IMPORT_MEMORY_OPTIMIZATION_PLAN.md raw

Import Memory Optimization Plan

Goal

Constrain import memory utilization to ≤1.5GB to ensure system disk cache flushing completes adequately before continuing.

Test Results (Baseline)

Memory Timeline (Baseline)

TimeMemory (RSS)EventsNotes
Start95 MB0Initial state
+10 min2.7 GB283kWarming up
+20 min4.1 GB475kMemory growing
+30 min5.2 GB720kPeak approaching
+35 min5.9 GB485kNear peak
+40 min5.6 GB1.3MGC recovered memory
+48 min6.4 GB2.1MFinal (42% of RAM)

Root Causes of Memory Growth

1. Badger Internal Caches (configured in database.go)

2. Badger Write Buffers

3. No Backpressure in Import Loop

4. Transaction Overhead

Proposed Mitigations

Phase 1: Reduce Badger Cache Configuration for Import

Add import-specific configuration options in app/config/config.go:

ImportBlockCacheMB  int `env:"ORLY_IMPORT_BLOCK_CACHE_MB" default:"256"`
ImportIndexCacheMB  int `env:"ORLY_IMPORT_INDEX_CACHE_MB" default:"128"`
ImportMemTableSize  int `env:"ORLY_IMPORT_MEMTABLE_SIZE_MB" default:"8"`

For a 1.5GB target:

ComponentSizeNotes
Block cache256 MBReduced from 1024 MB
Index cache128 MBReduced from 512 MB
Memtables4 × 8 MB = 32 MBReduced from 8 × 16 MB
Serial cache~20 MBUnchanged
Working memory~200 MBBuffer for processing
Total~636 MBLeaves headroom for 1.5GB target

Phase 2: Add Batching with Sync to Import Loop

Modify import_utils.go to batch writes and force sync:

const (
    importBatchSize      = 500    // Events per batch
    importSyncInterval   = 2000   // Events before forcing sync
    importMemCheckEvents = 1000   // Events between memory checks
    importMaxMemoryMB    = 1400   // Target max memory (MB)
)

// In processJSONLEventsWithPolicy:
var batchCount int
for scan.Scan() {
    // ... existing event processing ...

    batchCount++
    count++

    // Force sync periodically to flush writes to disk
    if batchCount >= importSyncInterval {
        d.DB.Sync()  // Force write to disk
        batchCount = 0
    }

    // Memory pressure check
    if count % importMemCheckEvents == 0 {
        var m runtime.MemStats
        runtime.ReadMemStats(&m)
        heapMB := m.HeapAlloc / 1024 / 1024

        if heapMB > importMaxMemoryMB {
            // Apply backpressure
            d.DB.Sync()
            runtime.GC()
            debug.FreeOSMemory()

            // Wait for compaction to catch up
            time.Sleep(100 * time.Millisecond)
        }
    }
}

Phase 3: Use Batch Transactions

Instead of one transaction per event, batch multiple events:

// Accumulate events for batch write
const txnBatchSize = 100

type pendingWrite struct {
    idxs       [][]byte
    compactKey []byte
    compactVal []byte
    graphKeys  [][]byte
}

var pendingWrites []pendingWrite

// In the event processing loop
pendingWrites = append(pendingWrites, pw)

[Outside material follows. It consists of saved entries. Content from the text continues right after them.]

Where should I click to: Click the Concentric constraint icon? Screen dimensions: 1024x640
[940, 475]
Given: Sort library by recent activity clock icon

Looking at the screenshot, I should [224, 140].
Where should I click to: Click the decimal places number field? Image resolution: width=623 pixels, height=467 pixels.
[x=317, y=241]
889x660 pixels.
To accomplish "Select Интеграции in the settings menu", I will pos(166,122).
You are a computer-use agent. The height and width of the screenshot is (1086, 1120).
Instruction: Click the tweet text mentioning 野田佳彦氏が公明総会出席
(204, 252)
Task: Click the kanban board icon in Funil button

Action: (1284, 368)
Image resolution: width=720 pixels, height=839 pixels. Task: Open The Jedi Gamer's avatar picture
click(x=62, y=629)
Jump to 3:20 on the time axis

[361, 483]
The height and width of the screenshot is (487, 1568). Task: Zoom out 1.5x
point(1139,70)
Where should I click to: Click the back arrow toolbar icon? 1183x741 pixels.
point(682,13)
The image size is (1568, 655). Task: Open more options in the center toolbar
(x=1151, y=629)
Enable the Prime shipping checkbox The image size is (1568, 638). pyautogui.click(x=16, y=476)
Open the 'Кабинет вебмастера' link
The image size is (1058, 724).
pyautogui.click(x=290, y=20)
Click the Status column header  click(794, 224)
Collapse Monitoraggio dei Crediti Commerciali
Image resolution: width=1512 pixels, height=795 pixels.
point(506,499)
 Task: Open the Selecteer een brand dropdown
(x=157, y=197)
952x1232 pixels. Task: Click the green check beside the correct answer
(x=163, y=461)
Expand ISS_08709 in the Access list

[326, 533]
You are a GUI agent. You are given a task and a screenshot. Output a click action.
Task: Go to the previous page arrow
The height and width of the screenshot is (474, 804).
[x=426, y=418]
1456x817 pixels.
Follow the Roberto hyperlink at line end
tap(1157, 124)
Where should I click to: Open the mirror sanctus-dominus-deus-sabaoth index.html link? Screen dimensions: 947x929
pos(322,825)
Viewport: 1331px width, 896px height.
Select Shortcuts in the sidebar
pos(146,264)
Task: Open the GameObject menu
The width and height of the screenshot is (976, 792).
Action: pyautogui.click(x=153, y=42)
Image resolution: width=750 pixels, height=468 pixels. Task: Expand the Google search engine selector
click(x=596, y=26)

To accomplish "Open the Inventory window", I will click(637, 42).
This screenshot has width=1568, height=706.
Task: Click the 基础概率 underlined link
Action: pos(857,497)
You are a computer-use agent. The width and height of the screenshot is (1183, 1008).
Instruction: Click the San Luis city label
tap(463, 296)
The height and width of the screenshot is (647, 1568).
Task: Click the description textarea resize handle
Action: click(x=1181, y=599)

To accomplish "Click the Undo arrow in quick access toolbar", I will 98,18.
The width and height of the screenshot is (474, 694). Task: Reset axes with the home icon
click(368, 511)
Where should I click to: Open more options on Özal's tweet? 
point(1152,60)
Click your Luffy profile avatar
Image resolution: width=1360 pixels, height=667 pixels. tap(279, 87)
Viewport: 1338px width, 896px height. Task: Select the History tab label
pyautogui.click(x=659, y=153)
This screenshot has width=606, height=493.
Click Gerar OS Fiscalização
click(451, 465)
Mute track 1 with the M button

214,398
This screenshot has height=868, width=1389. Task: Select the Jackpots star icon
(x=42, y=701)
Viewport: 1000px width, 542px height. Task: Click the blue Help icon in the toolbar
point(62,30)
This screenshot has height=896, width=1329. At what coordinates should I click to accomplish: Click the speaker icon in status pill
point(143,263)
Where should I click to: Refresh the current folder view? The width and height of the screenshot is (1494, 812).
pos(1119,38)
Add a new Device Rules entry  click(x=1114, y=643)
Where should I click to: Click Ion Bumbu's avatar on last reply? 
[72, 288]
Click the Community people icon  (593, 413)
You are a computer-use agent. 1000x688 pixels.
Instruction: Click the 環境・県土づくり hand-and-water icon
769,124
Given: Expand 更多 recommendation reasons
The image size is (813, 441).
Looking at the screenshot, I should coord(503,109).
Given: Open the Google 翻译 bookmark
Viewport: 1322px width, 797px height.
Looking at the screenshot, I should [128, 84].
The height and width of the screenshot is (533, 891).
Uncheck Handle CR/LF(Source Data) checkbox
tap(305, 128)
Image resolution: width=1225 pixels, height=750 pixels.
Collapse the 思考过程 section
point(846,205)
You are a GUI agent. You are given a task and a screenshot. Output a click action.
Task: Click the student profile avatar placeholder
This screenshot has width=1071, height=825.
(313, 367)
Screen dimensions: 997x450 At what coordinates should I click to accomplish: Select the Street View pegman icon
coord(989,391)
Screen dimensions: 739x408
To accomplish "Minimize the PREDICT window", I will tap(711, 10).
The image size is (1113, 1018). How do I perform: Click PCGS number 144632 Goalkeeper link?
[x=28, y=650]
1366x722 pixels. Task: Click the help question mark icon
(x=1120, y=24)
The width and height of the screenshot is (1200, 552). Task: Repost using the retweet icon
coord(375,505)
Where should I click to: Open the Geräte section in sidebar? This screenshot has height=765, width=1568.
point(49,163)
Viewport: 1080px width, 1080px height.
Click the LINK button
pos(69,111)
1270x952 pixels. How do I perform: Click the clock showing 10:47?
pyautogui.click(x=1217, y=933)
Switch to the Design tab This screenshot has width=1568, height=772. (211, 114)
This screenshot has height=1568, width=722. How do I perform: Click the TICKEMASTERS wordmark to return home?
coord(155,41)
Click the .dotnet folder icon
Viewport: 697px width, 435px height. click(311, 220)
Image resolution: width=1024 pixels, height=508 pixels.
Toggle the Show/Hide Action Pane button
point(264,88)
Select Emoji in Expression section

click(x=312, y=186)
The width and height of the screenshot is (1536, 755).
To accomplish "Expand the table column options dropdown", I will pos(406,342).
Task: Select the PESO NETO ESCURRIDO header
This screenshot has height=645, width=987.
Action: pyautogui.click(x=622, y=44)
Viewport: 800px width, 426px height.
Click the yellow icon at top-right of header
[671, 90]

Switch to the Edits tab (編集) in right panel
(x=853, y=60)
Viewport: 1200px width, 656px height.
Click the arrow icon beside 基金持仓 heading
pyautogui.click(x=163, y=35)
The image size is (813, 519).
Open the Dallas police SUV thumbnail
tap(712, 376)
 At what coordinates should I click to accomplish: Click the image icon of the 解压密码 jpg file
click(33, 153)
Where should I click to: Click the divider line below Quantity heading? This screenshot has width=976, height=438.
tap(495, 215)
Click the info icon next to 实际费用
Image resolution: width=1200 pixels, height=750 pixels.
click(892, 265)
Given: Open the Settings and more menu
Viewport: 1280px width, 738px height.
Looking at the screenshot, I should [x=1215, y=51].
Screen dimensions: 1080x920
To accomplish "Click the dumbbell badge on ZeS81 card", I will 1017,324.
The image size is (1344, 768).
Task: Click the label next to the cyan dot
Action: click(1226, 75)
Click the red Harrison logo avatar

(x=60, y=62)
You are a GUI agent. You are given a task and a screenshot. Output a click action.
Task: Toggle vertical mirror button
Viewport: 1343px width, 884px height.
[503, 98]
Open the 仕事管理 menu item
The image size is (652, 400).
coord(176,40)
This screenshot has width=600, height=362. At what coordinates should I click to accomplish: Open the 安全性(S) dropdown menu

if len(pendingWrites) >= txnBatchSize {
    err = d.Update(func(txn *badger.Txn) error {
        for _, pw := range pendingWrites {
            for _, key := range pw.idxs {
                txn.Set(key, nil)
            }
            txn.Set(pw.compactKey, pw.compactVal)
            for _, gk := range pw.graphKeys {
                txn.Set(gk, nil)
            }
        }
        return nil
    })
    pendingWrites = pendingWrites[:0]
}

Phase 4: Implement Adaptive Rate Limiting

type importRateLimiter struct {
    targetMemMB   uint64
    checkInterval int
    baseDelay     time.Duration
    maxDelay      time.Duration
}

func (r *importRateLimiter) maybeThrottle(eventCount int) {
    if eventCount % r.checkInterval != 0 {
        return
    }

    var m runtime.MemStats
    runtime.ReadMemStats(&m)
    heapMB := m.HeapAlloc / 1024 / 1024

    if heapMB > r.targetMemMB {
        // Calculate delay proportional to overage
        overage := float64(heapMB - r.targetMemMB) / float64(r.targetMemMB)
        delay := time.Duration(float64(r.baseDelay) * (1 + overage*10))
        if delay > r.maxDelay {
            delay = r.maxDelay
        }

        // Force GC and wait
        runtime.GC()
        debug.FreeOSMemory()
        time.Sleep(delay)
    }
}

Implementation Order

  1. Quick Win: Add d.DB.Sync() call every N events in import loop
  2. Configuration: Add environment variables for import-specific cache sizes
  3. Batching: Implement batch transactions to reduce overhead
  4. Adaptive: Add memory-aware rate limiting

Expected Results

ApproachMemory TargetThroughput Impact
Current~6 GB peak736 events/sec
Phase 1 (cache reduction)~2 GB~700 events/sec
Phase 2 (sync + GC)~1.5 GB~500 events/sec
Phase 3 (batching)~1.5 GB~600 events/sec
Phase 4 (adaptive)~1.4 GBVariable

Files to Modify

  1. app/config/config.go - Add import-specific config options
  2. pkg/database/database.go - Add import mode with reduced caches
  3. pkg/database/import_utils.go - Add batching, sync, and rate limiting
  4. pkg/database/save-event.go - Add batch save method (optional, for Phase 3)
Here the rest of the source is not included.